Option Expires Out of the Money
There are three options available with the customers that are available before the option expires.
First is the In-the-money that gives profitable results if exercised properly. The second is Out-of-the-Money where the option runs out of money and becomes worthless. The third is buying or selling the trade that is close to the position.
Out-of-the-Money is the condition in which the strike price is higher than the current market price of the underlying security. However, to put option holder Out-of-the-Money is the situation in which the strike price is lower than the current market price.
Out-of-the-Money has no intrinsic value but has only time value. If an option has no money at the expiry, it will expire worthless.
What will happen if an Option Expires out of Money?
There are two possible effects, if the option runs out of money.

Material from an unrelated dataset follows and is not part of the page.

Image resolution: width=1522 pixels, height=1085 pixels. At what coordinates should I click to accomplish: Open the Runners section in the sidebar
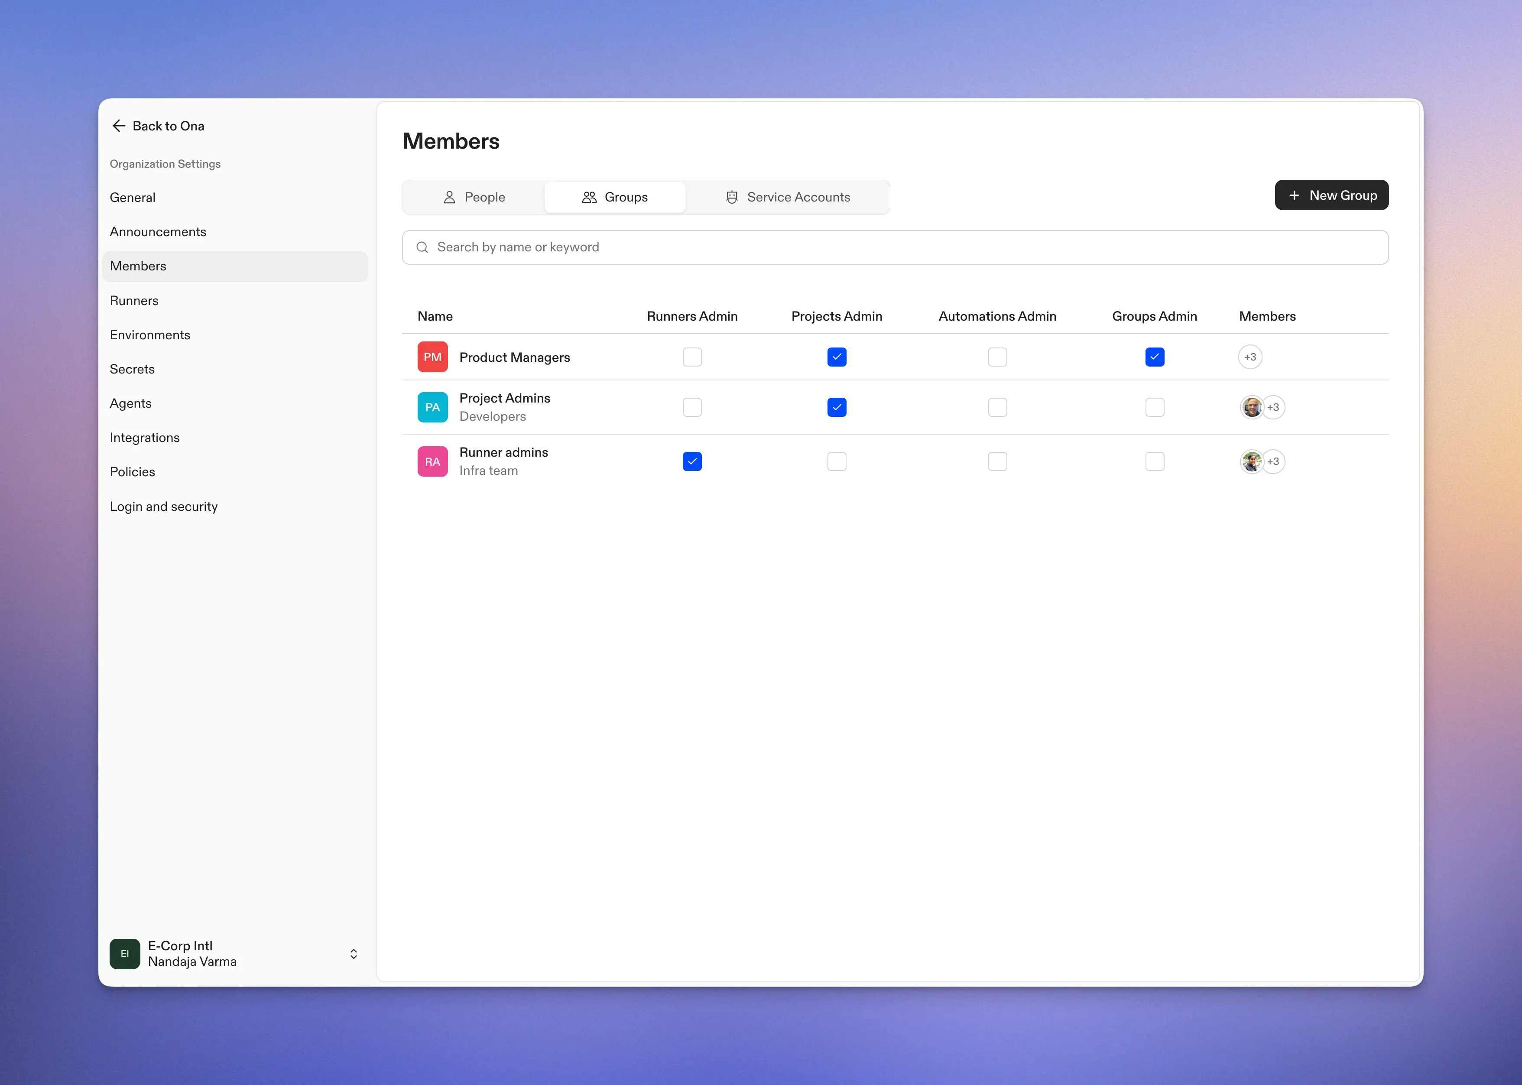(134, 300)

For Buyer (call or put) – If the trader buys an option and it expires out of money, then the trader loses the amount of the premium.
For Seller (call or put) – If the trader is the seller of an option and it expires out of money, then like the buyer the seller gains.
Call Runs Out of Money
If Call Option expires out of money and the trader is a buyer then they lose the premium and commission fees incurred during the purchase. But if the trader is the seller and the Call option gets exhausted, then the trader will get credit that they have collected and the stock will also remain with the trader.
Put Option Runs Out of Money
If the put option expires out of money and the trader is a buyer then they lose the premium the purchase. But again if the trader is a seller then the trader will get the full amount as profit that will be received on selling the option.